● Information shown

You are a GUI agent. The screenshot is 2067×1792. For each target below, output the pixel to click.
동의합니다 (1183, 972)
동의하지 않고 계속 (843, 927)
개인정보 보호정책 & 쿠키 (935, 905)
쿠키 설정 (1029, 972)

● Task to carry out
Give back each record exactly, from the first line through the last.

● Exercise answer
You are a GUI agent. The screenshot is 2067×1792. For each target below, output the pixel to click.
동의합니다 (1183, 972)
동의하지 않고 계속 (843, 927)
개인정보 보호정책 & 쿠키 (935, 905)
쿠키 설정 (1029, 972)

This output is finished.